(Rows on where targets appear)
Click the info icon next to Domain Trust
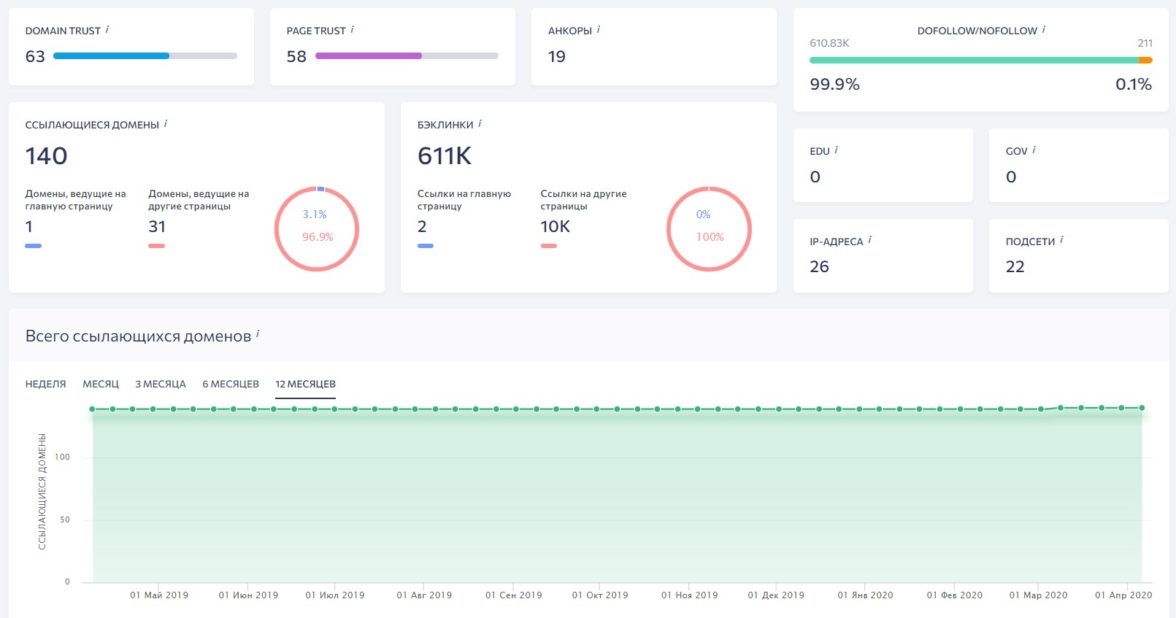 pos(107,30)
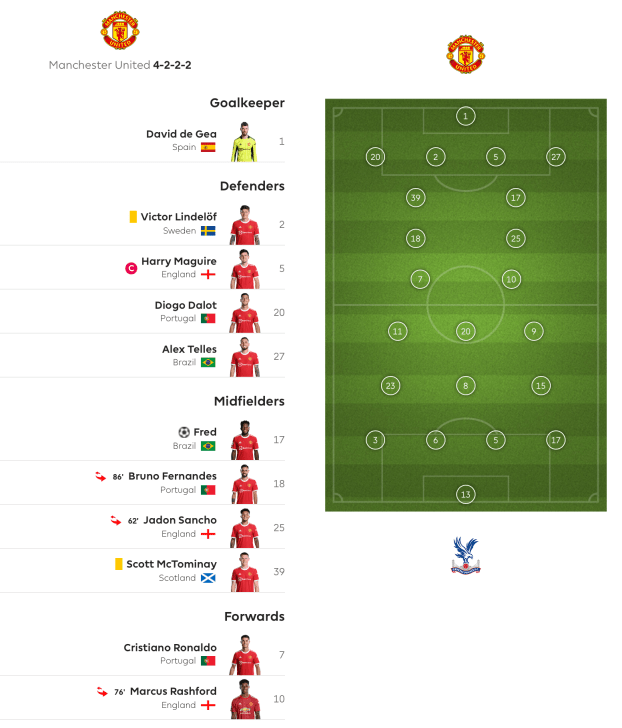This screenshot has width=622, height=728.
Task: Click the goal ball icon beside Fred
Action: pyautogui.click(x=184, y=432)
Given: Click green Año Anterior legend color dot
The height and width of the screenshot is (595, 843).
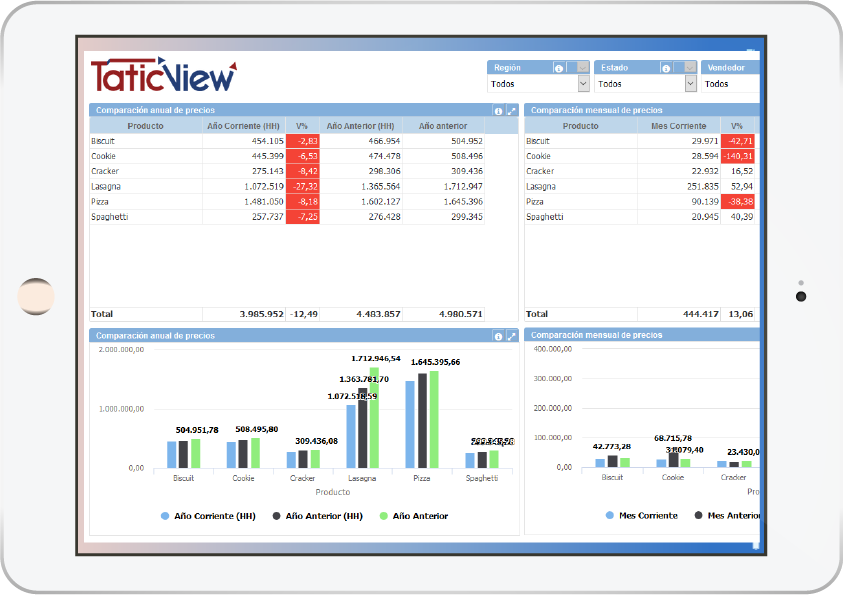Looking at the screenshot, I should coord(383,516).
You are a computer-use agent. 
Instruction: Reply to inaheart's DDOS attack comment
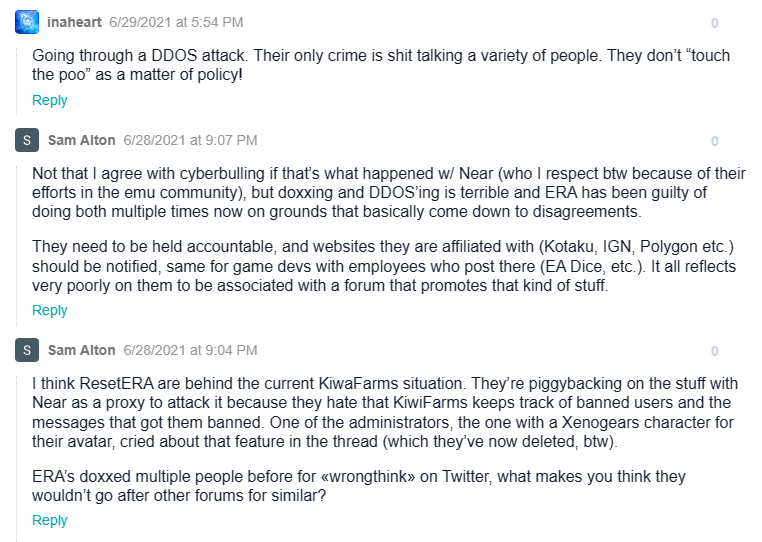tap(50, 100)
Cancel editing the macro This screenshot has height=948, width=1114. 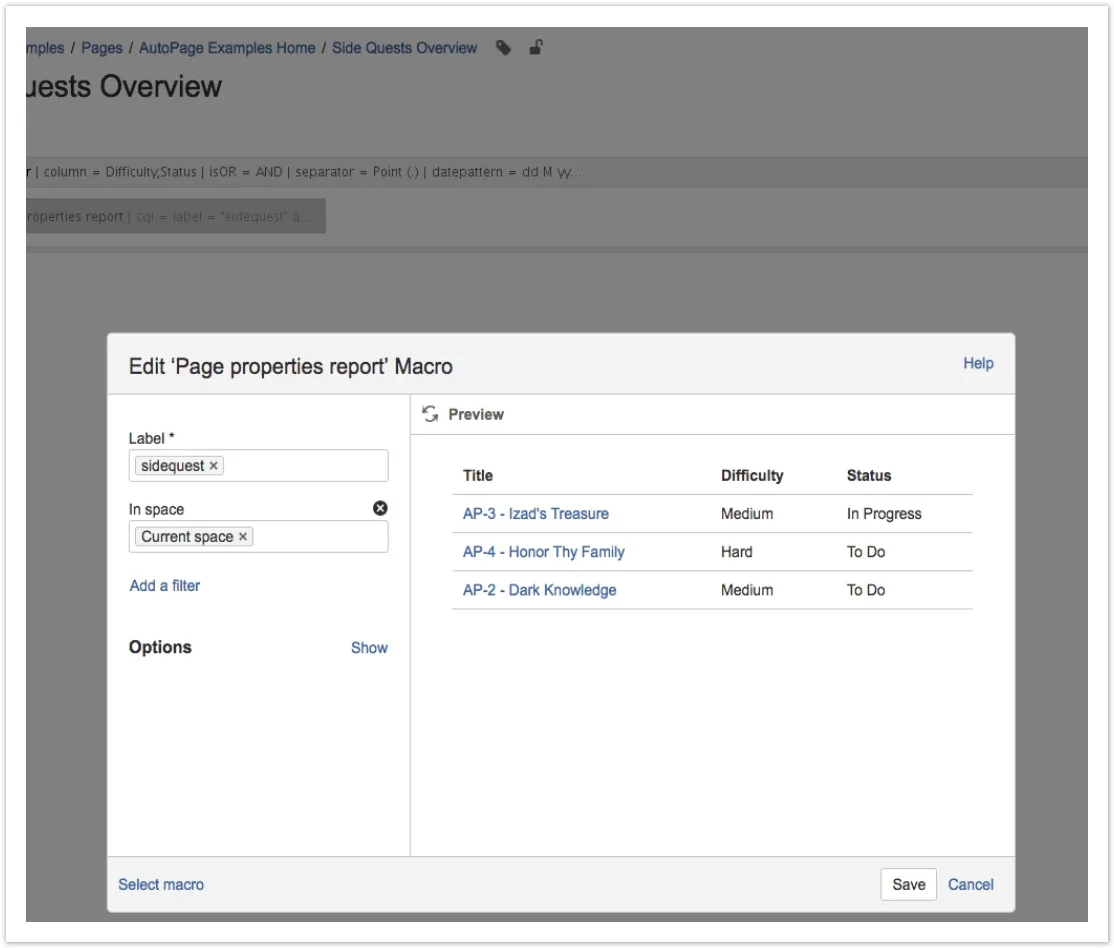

### [Exercise brief]
Render each line of the material above as a row in a Markdown table with columns named Row and Line, skipping any blank lines. Leave the pictures out.

### [Output of the task]
| Row | Line |
|---|---|
| 1 | Click the info icon next to Domain Trust |
| 2 |  pos(107,30) |
| 3 | This screenshot has width=622, height=728. |
| 4 | Task: Click the goal ball icon beside Fred |
| 5 | Action: pyautogui.click(x=184, y=432) |
| 6 | Given: Click green Año Anterior legend color dot |
| 7 | The height and width of the screenshot is (595, 843). |
| 8 | Looking at the screenshot, I should coord(383,516). |
| 9 | You are a computer-use agent.  |
| 10 | Instruction: Reply to inaheart's DDOS attack comment |
| 11 | tap(50, 100) |
| 12 | Cancel editing the macro This screenshot has height=948, width=1114.  |